The data are to be restated in full, exactly as presented.
··· PROVIDED MATERIAL ···
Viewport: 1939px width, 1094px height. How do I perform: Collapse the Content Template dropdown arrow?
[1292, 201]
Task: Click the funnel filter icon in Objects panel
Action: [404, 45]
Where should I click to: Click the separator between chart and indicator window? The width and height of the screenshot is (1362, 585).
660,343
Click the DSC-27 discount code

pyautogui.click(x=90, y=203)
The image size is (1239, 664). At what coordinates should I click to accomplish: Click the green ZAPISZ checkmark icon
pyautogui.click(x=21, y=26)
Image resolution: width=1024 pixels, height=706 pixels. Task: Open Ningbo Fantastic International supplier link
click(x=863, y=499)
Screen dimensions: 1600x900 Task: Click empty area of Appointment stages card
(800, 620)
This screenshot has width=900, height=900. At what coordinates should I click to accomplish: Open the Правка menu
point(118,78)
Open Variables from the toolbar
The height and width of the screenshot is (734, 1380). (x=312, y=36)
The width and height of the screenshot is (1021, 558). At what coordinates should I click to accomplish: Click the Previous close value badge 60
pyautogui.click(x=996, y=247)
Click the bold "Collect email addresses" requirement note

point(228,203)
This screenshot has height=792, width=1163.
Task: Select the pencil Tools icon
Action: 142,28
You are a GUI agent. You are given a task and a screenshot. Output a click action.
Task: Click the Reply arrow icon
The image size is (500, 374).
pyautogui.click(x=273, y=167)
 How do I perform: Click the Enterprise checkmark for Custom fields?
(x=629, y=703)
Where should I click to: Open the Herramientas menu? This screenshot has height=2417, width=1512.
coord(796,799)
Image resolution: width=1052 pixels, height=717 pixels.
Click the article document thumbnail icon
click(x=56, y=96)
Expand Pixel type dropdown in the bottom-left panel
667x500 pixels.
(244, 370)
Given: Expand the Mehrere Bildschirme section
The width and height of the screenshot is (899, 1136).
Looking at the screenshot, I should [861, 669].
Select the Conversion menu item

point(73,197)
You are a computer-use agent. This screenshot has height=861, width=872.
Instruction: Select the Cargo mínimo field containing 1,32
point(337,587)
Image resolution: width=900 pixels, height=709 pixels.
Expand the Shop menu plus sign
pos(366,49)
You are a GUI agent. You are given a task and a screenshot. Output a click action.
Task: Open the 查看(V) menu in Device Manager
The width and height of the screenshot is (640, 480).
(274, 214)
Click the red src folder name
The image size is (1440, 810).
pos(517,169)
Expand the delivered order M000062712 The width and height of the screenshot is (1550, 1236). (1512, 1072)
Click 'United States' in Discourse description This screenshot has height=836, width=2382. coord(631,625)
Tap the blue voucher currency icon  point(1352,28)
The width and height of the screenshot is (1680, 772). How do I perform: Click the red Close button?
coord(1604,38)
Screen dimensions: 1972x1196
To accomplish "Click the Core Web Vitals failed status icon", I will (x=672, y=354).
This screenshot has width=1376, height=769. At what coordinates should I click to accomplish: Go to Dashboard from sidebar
···
• _ANSWER TO THIS PROBLEM_
Viewport: 1939px width, 1094px height. How do I perform: Collapse the Content Template dropdown arrow?
[1292, 201]
Task: Click the funnel filter icon in Objects panel
Action: [404, 45]
Where should I click to: Click the separator between chart and indicator window? The width and height of the screenshot is (1362, 585).
660,343
Click the DSC-27 discount code

pyautogui.click(x=90, y=203)
The image size is (1239, 664). At what coordinates should I click to accomplish: Click the green ZAPISZ checkmark icon
pyautogui.click(x=21, y=26)
Image resolution: width=1024 pixels, height=706 pixels. Task: Open Ningbo Fantastic International supplier link
click(x=863, y=499)
Screen dimensions: 1600x900 Task: Click empty area of Appointment stages card
(800, 620)
This screenshot has width=900, height=900. At what coordinates should I click to accomplish: Open the Правка menu
point(118,78)
Open Variables from the toolbar
The height and width of the screenshot is (734, 1380). (x=312, y=36)
The width and height of the screenshot is (1021, 558). At what coordinates should I click to accomplish: Click the Previous close value badge 60
pyautogui.click(x=996, y=247)
Click the bold "Collect email addresses" requirement note

point(228,203)
This screenshot has height=792, width=1163.
Task: Select the pencil Tools icon
Action: 142,28
You are a GUI agent. You are given a task and a screenshot. Output a click action.
Task: Click the Reply arrow icon
The image size is (500, 374).
pyautogui.click(x=273, y=167)
 How do I perform: Click the Enterprise checkmark for Custom fields?
(x=629, y=703)
Where should I click to: Open the Herramientas menu? This screenshot has height=2417, width=1512.
coord(796,799)
Image resolution: width=1052 pixels, height=717 pixels.
Click the article document thumbnail icon
click(x=56, y=96)
Expand Pixel type dropdown in the bottom-left panel
667x500 pixels.
(244, 370)
Given: Expand the Mehrere Bildschirme section
The width and height of the screenshot is (899, 1136).
Looking at the screenshot, I should [861, 669].
Select the Conversion menu item

point(73,197)
You are a computer-use agent. This screenshot has height=861, width=872.
Instruction: Select the Cargo mínimo field containing 1,32
point(337,587)
Image resolution: width=900 pixels, height=709 pixels.
Expand the Shop menu plus sign
pos(366,49)
You are a GUI agent. You are given a task and a screenshot. Output a click action.
Task: Open the 查看(V) menu in Device Manager
The width and height of the screenshot is (640, 480).
(274, 214)
Click the red src folder name
The image size is (1440, 810).
pos(517,169)
Expand the delivered order M000062712 The width and height of the screenshot is (1550, 1236). (1512, 1072)
Click 'United States' in Discourse description This screenshot has height=836, width=2382. coord(631,625)
Tap the blue voucher currency icon  point(1352,28)
The width and height of the screenshot is (1680, 772). How do I perform: Click the red Close button?
coord(1604,38)
Screen dimensions: 1972x1196
To accomplish "Click the Core Web Vitals failed status icon", I will (x=672, y=354).
This screenshot has width=1376, height=769. At what coordinates should I click to accomplish: Go to Dashboard from sidebar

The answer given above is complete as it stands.